Ex-Democrat Artur Davis: Obama has lost his ‘halo’

TAMPA—Former congressman Artur Davis—once a Democratic rising star, now a Republican weapon—accused President Barack Obama late Tuesday of bamboozling voters four years ago with "flowery words" and charged that the incumbent has lost the "halo" his supporters thought he had in 2008.

"America is a land of second chances, and I gather in this close race you have room for the estimated 6 million of us who know we got it wrong in 2008 and who want to fix it," Davis told delegates to the Republican National Convention.

Davis, who seconded Obama's nomination at the Democratic National Convention that year, acidly quipped that "we should have known that night in Denver that things that begin with styrofoam Greek columns and artificial smoke typically don't end well." He continued: "Maybe the Hollywood stars and the glamor blinded us a little: You thought it was the glare, some of us thought it was a halo."
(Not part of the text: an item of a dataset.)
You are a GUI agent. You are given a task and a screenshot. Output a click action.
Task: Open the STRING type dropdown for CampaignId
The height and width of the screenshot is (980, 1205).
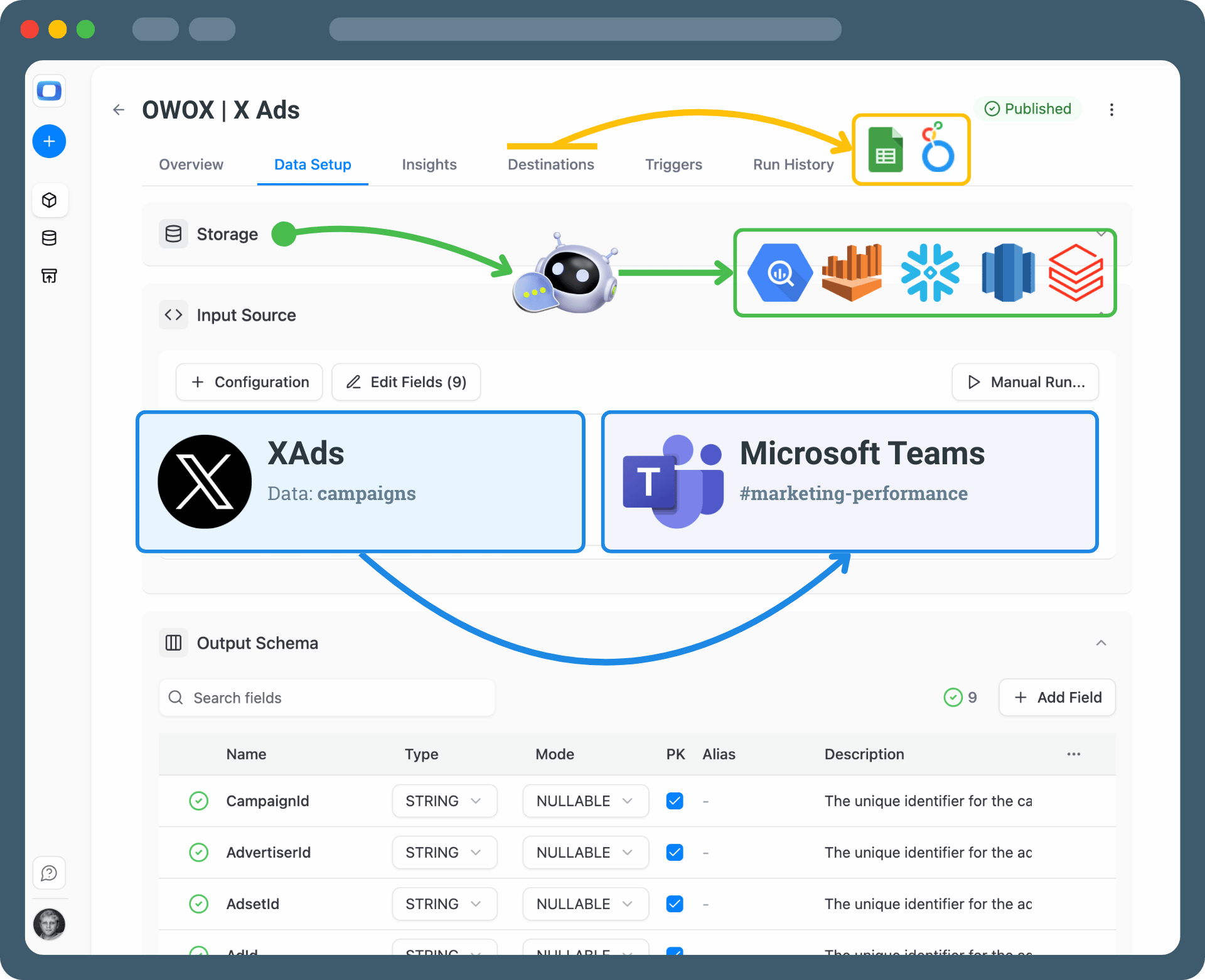(x=444, y=801)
Davis switched parties after failing to get the Democratic nomination for governor of Alabama—a defeat some analysts blamed on his effort to tack to the center, notably his decision to vote against Obamacare, a repudiation of Obama thought to have cost him dearly among core Democrats. Now on the other side, Davis reached out to voters who backed the president's historic 2008 run but are having second thoughts.

"Do you know why so many of us believed? We led with our hearts and our dreams that we could be more inclusive than America had ever been, and no candidate had ever spoken so beautifully," he said.

"But dreams meet daybreak: The jobless know what I mean, so do the families who wonder how this administration could wreck a recovery for three years and counting," he said. "So many of those high-flown words have faded."

Now, said Davis, "we have a country to turn around."

Davis praised Republicans for nominating "the most experienced executive to seek the presidency in 60 years in Mitt Romney." "He has no illusions about what makes America great, and he doesn't confuse the presidency with celebrity, or loftiness with leadership," he said.

"Let's put the poetry aside, let's suspend the hype, let's come down to earth and start creating jobs again," Davis said.

"May it be said of this time in our history: 2008 to 2011: lesson learned. 2012: mistake corrected."